Go through the following data and transcribe exactly the stretch of lines from the one holding "Click into the Email text field" to the one holding "Given: Tap the 19:18 clock in status bar", both included.

● ● ●

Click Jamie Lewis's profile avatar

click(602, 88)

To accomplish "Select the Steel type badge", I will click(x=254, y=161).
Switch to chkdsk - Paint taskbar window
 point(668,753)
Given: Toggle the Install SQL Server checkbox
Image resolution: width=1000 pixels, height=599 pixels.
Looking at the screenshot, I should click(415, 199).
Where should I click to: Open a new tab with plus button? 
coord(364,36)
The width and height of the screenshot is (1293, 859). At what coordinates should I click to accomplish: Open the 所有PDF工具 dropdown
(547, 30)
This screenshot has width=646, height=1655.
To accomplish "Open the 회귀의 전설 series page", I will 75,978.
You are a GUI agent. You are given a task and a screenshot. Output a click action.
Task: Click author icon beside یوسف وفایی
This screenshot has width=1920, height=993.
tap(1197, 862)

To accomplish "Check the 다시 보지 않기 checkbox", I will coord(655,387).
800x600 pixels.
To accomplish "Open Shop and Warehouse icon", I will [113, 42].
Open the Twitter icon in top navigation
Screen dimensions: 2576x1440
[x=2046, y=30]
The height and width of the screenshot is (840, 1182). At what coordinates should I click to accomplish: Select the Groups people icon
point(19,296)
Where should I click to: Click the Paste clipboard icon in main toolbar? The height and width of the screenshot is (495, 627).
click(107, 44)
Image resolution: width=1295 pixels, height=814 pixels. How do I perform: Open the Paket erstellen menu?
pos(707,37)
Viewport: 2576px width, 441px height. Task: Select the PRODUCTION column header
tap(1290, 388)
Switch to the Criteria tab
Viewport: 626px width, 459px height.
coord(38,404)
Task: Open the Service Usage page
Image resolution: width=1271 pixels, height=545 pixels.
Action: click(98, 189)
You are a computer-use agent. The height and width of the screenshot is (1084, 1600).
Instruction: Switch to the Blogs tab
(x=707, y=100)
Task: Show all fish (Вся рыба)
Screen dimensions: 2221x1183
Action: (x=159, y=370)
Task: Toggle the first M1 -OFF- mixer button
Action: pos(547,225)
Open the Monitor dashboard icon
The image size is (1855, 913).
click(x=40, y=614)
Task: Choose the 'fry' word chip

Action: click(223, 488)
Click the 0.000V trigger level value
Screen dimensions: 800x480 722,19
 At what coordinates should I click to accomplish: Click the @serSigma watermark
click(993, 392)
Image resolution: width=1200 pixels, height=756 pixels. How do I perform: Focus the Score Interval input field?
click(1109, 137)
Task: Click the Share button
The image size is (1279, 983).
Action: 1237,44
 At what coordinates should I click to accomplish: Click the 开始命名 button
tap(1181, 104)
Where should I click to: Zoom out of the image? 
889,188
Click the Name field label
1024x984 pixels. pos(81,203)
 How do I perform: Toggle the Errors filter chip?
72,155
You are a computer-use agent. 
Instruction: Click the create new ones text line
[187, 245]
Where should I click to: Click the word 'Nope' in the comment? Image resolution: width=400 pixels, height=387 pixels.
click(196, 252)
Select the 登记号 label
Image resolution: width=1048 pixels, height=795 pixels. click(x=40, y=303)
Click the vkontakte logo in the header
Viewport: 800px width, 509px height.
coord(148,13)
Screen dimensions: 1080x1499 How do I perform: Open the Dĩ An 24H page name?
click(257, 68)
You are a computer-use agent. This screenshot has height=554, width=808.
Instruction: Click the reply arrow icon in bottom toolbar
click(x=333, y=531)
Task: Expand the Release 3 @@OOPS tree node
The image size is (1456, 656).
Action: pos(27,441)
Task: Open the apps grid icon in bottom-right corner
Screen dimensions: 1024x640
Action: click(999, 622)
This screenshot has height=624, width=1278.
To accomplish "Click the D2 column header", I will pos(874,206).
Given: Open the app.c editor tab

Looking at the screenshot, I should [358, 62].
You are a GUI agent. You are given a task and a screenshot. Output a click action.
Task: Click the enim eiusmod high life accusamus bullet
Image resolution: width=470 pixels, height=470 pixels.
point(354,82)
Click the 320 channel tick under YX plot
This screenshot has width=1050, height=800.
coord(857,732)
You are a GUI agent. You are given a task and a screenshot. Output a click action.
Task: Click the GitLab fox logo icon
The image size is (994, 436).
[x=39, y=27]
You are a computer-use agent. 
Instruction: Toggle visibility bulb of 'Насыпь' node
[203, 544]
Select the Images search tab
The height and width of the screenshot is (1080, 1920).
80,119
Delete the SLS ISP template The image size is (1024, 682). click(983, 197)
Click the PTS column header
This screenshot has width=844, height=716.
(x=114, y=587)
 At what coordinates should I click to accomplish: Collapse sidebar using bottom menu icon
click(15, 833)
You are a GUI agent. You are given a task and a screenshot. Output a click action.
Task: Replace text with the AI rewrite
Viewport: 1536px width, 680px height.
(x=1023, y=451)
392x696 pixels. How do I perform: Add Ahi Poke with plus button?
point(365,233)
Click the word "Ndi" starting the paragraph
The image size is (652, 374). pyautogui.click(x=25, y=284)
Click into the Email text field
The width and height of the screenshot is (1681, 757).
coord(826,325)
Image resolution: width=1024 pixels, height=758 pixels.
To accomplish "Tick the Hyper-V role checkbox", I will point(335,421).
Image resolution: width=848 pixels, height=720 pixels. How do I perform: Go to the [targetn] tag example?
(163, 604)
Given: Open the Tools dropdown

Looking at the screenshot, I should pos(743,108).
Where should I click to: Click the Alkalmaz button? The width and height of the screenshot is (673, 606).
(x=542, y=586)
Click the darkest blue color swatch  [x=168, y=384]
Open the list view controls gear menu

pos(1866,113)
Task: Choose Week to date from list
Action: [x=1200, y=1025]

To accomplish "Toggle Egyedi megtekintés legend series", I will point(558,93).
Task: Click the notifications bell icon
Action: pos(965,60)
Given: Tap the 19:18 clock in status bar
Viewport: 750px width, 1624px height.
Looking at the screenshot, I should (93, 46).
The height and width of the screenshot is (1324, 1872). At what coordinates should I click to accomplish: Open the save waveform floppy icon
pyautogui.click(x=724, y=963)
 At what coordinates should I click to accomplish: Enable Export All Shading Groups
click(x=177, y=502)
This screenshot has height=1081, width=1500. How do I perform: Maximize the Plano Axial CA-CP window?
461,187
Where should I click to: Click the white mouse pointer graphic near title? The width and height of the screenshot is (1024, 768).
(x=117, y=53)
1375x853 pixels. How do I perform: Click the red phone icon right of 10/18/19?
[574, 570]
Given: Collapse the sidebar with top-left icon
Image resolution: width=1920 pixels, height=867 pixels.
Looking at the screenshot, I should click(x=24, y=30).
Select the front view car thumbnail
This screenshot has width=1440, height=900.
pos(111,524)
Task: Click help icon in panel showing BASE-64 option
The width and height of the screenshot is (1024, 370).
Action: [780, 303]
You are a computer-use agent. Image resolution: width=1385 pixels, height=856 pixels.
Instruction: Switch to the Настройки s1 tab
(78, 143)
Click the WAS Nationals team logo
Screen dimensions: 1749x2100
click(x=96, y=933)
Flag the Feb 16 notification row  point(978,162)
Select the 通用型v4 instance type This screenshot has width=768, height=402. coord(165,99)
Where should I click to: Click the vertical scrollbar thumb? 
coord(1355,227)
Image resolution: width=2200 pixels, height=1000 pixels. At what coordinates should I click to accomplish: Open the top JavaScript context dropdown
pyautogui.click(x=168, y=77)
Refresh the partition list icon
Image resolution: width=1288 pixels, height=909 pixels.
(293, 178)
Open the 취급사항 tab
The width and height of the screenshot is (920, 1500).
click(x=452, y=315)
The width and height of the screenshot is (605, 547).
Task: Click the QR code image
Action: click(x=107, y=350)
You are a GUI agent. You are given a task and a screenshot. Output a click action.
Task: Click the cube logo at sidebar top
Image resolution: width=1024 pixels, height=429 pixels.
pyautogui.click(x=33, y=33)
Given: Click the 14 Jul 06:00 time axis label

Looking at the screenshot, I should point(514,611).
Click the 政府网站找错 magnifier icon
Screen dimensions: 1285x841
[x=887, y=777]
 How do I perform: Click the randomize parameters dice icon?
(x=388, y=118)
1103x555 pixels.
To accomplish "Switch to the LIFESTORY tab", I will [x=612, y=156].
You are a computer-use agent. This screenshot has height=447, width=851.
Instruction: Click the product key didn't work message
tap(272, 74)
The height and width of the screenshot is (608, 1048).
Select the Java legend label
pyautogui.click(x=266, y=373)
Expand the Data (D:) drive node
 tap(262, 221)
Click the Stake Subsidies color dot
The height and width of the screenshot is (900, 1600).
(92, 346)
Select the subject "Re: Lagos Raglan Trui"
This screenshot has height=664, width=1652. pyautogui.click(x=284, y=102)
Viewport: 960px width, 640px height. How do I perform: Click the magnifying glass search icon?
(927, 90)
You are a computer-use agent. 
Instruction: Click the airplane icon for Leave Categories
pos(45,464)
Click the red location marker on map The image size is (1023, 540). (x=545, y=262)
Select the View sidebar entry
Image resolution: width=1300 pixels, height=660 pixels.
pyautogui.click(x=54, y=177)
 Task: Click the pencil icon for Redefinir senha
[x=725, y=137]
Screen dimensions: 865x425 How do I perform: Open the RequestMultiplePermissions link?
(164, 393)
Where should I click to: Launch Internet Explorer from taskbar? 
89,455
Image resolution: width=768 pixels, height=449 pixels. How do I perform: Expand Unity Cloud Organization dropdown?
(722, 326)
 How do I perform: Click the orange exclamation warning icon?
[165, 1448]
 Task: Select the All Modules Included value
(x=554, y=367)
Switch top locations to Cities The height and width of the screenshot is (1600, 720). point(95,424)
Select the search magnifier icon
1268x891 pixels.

● ● ●

### Response below
Click into the Email text field
The width and height of the screenshot is (1681, 757).
coord(826,325)
Image resolution: width=1024 pixels, height=758 pixels.
To accomplish "Tick the Hyper-V role checkbox", I will point(335,421).
Image resolution: width=848 pixels, height=720 pixels. How do I perform: Go to the [targetn] tag example?
(163, 604)
Given: Open the Tools dropdown

Looking at the screenshot, I should pos(743,108).
Where should I click to: Click the Alkalmaz button? The width and height of the screenshot is (673, 606).
(x=542, y=586)
Click the darkest blue color swatch  [x=168, y=384]
Open the list view controls gear menu

pos(1866,113)
Task: Choose Week to date from list
Action: [x=1200, y=1025]

To accomplish "Toggle Egyedi megtekintés legend series", I will point(558,93).
Task: Click the notifications bell icon
Action: pos(965,60)
Given: Tap the 19:18 clock in status bar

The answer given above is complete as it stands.